Methodology/principal findings: In this study, we demonstrate an automated parallel library preparation protocol using generic carboxylic acid-coated superparamagnetic beads and polyethylene glycol precipitation as a reproducible and flexible method for DNA fragment length separation. With this approach the library preparation for DNA sequencing can easily be adjusted to a desired fragment length. The automated protocol, here demonstrated using the GS FLX Titanium instrument, was compared to the standard manual library preparation, showing higher yield, throughput and great reproducibility.

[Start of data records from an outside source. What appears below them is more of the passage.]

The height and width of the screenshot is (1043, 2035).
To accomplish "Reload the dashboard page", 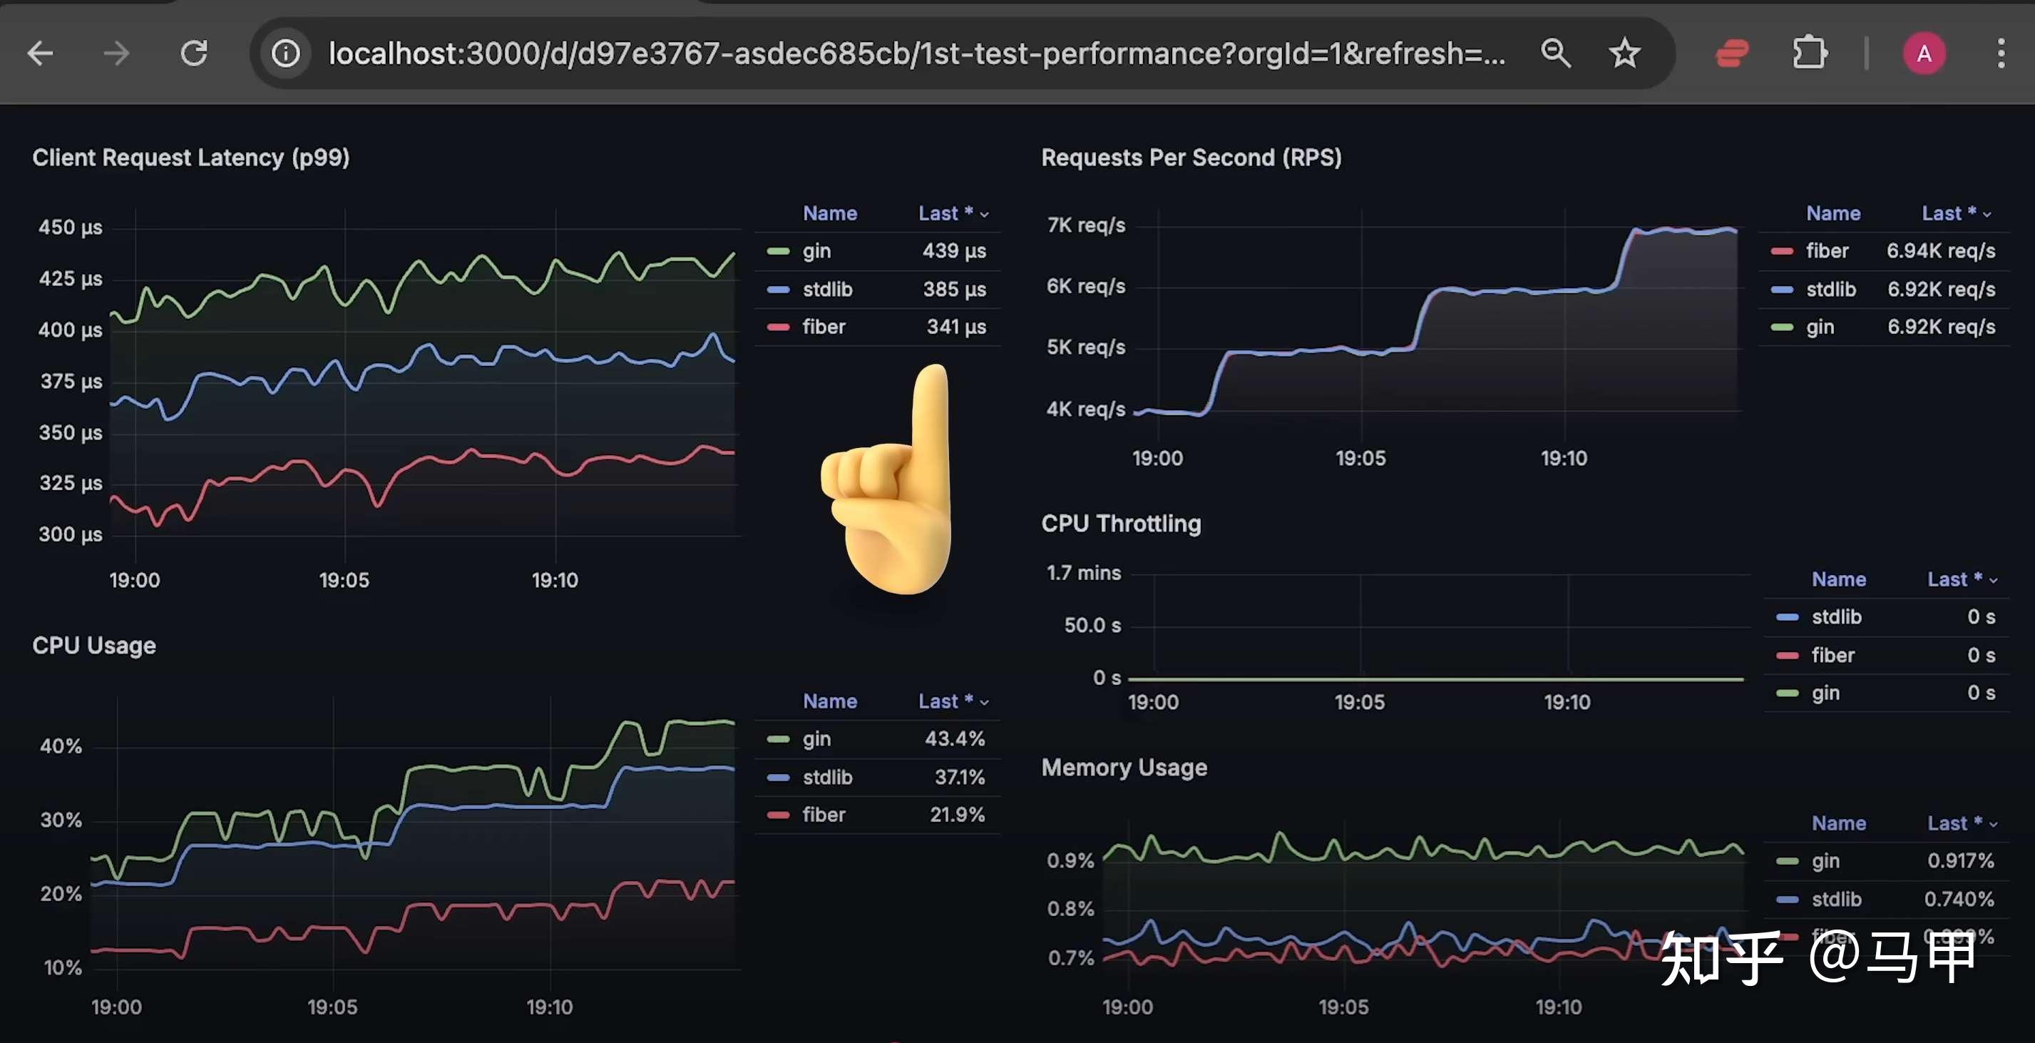I will (x=194, y=54).
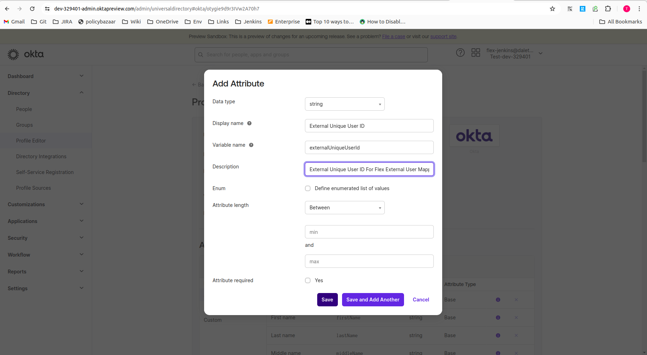Click the Display name help tooltip icon
The width and height of the screenshot is (647, 355).
[x=249, y=123]
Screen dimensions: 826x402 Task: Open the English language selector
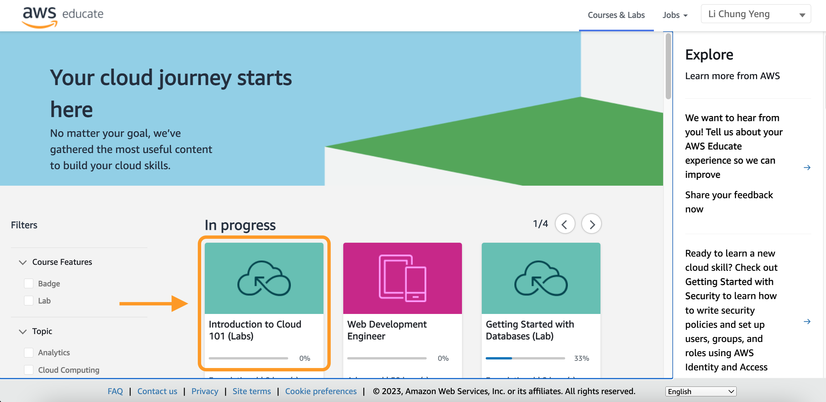700,391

In addition, 12 libraries were prepared and uniquely tagged in parallel, and the distribution of sequence reads between these indexed samples could be improved using quantitative PCR-assisted pooling.
Conclusions/significance: We present a novel automated procedure that makes it possible to prepare 36 indexed libraries per person and day, which can be increased to up to 96 libraries processed simultaneously. The yield, speed and robust performance of the protocol constitute a substantial improvement to present manual methods, without the need of extensive equipment investments. The described procedure enables a considerable efficiency increase for small to midsize sequencing centers.